[Start Extracted data]
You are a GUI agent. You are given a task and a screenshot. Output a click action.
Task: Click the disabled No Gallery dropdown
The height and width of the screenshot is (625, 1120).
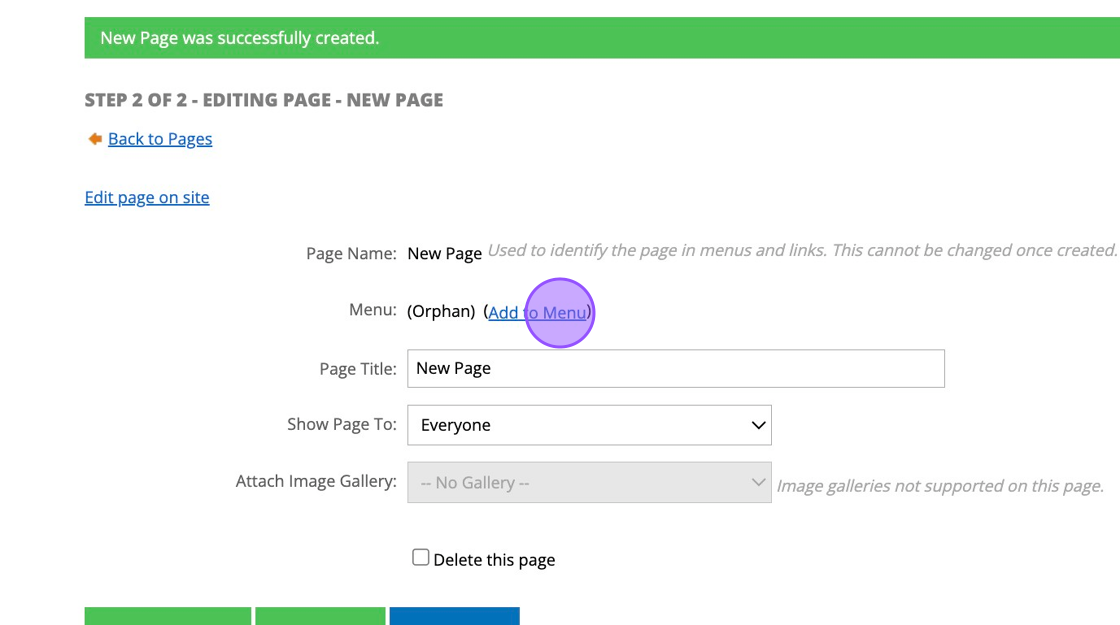pos(589,482)
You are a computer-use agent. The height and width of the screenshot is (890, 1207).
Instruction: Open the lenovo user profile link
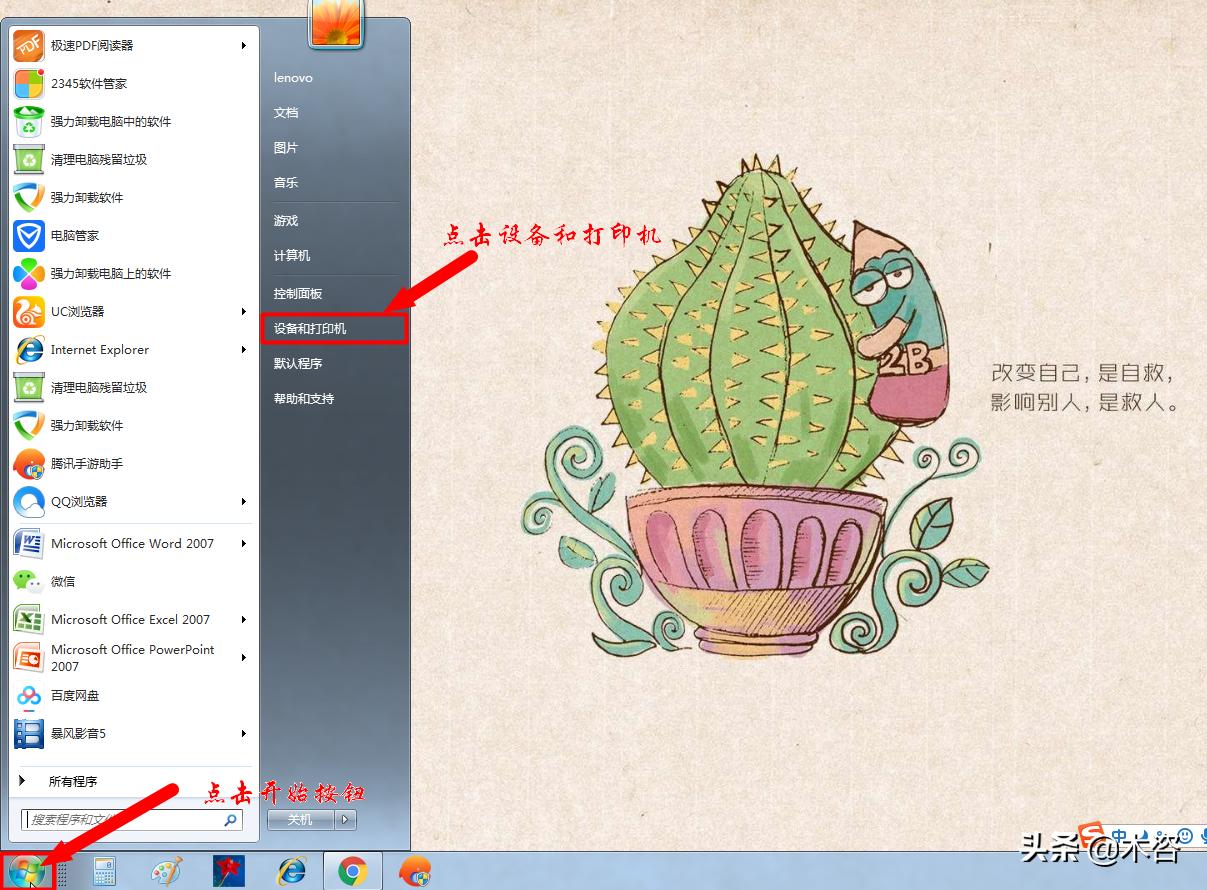[291, 77]
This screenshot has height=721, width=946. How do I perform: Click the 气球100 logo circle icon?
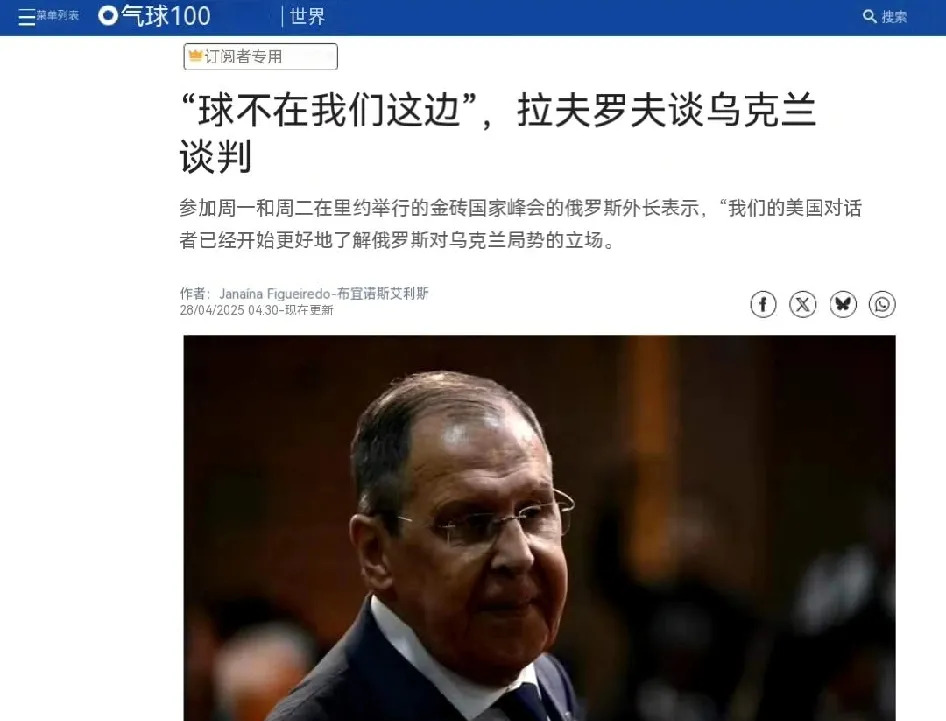click(108, 16)
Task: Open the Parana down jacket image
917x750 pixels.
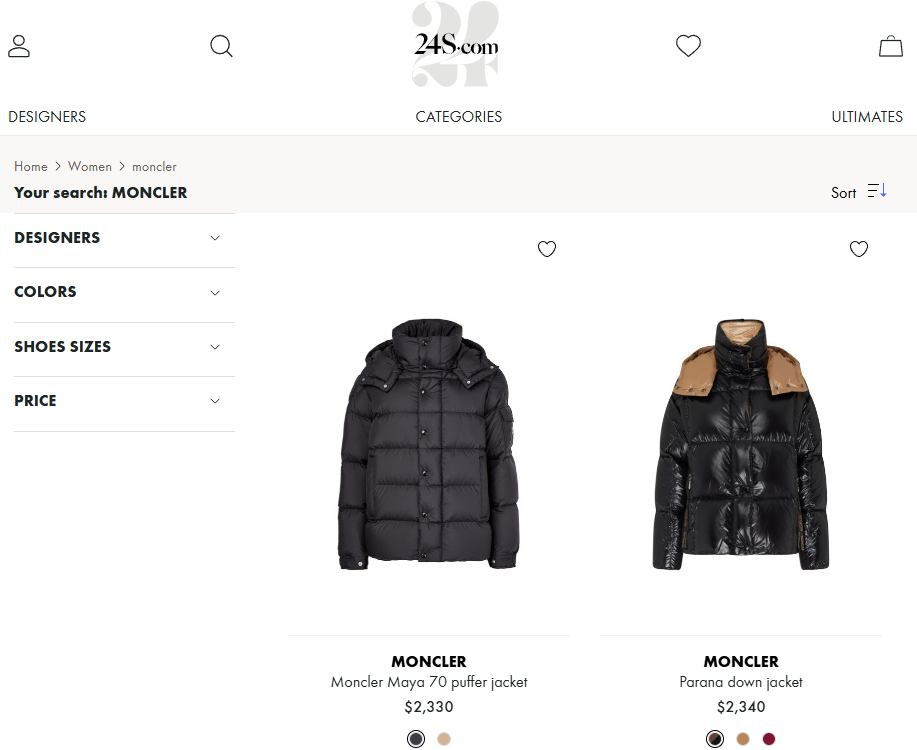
[End Extracted data]
_To be done_:
Please write out the four entries above line for line, without the pictures.

_Task answer_:
You are a GUI agent. You are given a task and a screenshot. Output a click action.
Task: Click the disabled No Gallery dropdown
The height and width of the screenshot is (625, 1120).
pos(589,482)
You are a computer-use agent. The height and width of the screenshot is (890, 1207).
Instruction: Open the lenovo user profile link
[291, 77]
This screenshot has height=721, width=946. How do I perform: Click the 气球100 logo circle icon?
click(108, 16)
Task: Open the Parana down jacket image
917x750 pixels.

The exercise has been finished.